In embodiments, the isolated nucleic acid comprises a nucleotide sequence set forth in SEQ ID NOs: 6922-8057 or a variant thereof, wherein the nucleotide sequence or variant thereof is not identical to any one of the nucleotide sequences set forth in SEQ ID NOs:12685-19331. In embodiments, the nucleotide sequence or variant thereof is not identical to any one of the nucleotide sequences set forth in SEQ ID NOs: 1-1239.

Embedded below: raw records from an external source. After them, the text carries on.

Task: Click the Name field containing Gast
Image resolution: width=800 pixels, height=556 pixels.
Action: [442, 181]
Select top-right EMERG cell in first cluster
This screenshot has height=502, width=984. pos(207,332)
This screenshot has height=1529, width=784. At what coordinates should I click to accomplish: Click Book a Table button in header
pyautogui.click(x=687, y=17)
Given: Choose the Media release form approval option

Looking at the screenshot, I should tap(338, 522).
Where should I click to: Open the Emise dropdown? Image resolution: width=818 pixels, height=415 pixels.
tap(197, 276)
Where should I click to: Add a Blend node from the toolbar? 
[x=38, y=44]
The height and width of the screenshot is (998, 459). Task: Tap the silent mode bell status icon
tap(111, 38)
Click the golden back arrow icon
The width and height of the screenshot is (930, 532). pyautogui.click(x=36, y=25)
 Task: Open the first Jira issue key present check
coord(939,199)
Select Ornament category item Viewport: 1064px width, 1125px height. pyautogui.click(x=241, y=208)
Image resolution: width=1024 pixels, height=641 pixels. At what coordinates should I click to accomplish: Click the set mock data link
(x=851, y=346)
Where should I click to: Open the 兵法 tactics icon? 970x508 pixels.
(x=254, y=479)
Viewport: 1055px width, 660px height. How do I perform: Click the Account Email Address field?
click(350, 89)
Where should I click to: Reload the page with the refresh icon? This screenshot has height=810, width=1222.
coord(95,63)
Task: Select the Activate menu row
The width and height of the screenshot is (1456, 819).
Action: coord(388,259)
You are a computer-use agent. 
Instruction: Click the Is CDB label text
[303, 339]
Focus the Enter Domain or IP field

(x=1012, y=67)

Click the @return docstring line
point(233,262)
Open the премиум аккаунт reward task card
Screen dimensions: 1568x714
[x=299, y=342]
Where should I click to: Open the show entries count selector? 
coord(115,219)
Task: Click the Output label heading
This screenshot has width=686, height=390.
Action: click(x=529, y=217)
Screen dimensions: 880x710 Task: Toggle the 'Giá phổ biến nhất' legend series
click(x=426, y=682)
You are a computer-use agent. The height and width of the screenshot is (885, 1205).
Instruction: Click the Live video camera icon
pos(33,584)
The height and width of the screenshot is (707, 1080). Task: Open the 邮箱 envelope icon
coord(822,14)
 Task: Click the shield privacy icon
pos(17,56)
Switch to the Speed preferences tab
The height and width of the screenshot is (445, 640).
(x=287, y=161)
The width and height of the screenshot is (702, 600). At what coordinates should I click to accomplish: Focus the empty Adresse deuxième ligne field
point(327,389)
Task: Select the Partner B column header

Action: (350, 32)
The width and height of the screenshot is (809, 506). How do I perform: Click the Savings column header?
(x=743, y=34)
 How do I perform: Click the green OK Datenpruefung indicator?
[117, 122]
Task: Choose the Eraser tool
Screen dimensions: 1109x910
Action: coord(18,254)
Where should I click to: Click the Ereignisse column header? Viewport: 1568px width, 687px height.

In embodiments, the isolated nucleic acid comprises a nucleotide sequence set forth in SEQ ID NOs: 8058-9311 or a variant thereof, wherein the nucleotide sequence or variant thereof is not identical to any one of the nucleotide sequences set forth in SEQ ID NOs:12685-19331. In embodiments, the nucleotide sequence or variant thereof is not identical to any one of the nucleotide sequences set forth in SEQ ID NOs: 1-1239.

In embodiments, the isolated nucleic acid comprises a nucleotide sequence set forth in SEQ ID NOs:9312-11033 or a variant thereof, wherein the nucleotide sequence or variant thereof is not identical to any one of the nucleotide sequences set forth in SEQ ID NOs:12685-19331. In embodiments, the nucleotide sequence or variant thereof is not identical to any one of the nucleotide sequences set forth in SEQ ID NOs: 1-1239.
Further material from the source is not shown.